Dataset rows
[start]
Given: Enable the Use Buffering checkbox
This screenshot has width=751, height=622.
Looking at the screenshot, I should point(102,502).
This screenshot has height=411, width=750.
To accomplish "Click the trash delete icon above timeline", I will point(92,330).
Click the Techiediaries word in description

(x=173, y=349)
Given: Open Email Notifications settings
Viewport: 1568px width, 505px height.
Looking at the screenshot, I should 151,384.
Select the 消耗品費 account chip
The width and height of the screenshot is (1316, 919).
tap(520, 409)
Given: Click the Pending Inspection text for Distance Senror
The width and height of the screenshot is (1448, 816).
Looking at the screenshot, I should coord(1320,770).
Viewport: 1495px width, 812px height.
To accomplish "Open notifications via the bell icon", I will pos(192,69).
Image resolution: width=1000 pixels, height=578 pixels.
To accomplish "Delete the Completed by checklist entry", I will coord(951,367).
[end]
## Task to complete
Extract every line of the data above, reproducing each one without any change.

## Complete response
Given: Enable the Use Buffering checkbox
This screenshot has width=751, height=622.
Looking at the screenshot, I should point(102,502).
This screenshot has height=411, width=750.
To accomplish "Click the trash delete icon above timeline", I will point(92,330).
Click the Techiediaries word in description

(x=173, y=349)
Given: Open Email Notifications settings
Viewport: 1568px width, 505px height.
Looking at the screenshot, I should 151,384.
Select the 消耗品費 account chip
The width and height of the screenshot is (1316, 919).
tap(520, 409)
Given: Click the Pending Inspection text for Distance Senror
The width and height of the screenshot is (1448, 816).
Looking at the screenshot, I should coord(1320,770).
Viewport: 1495px width, 812px height.
To accomplish "Open notifications via the bell icon", I will pos(192,69).
Image resolution: width=1000 pixels, height=578 pixels.
To accomplish "Delete the Completed by checklist entry", I will coord(951,367).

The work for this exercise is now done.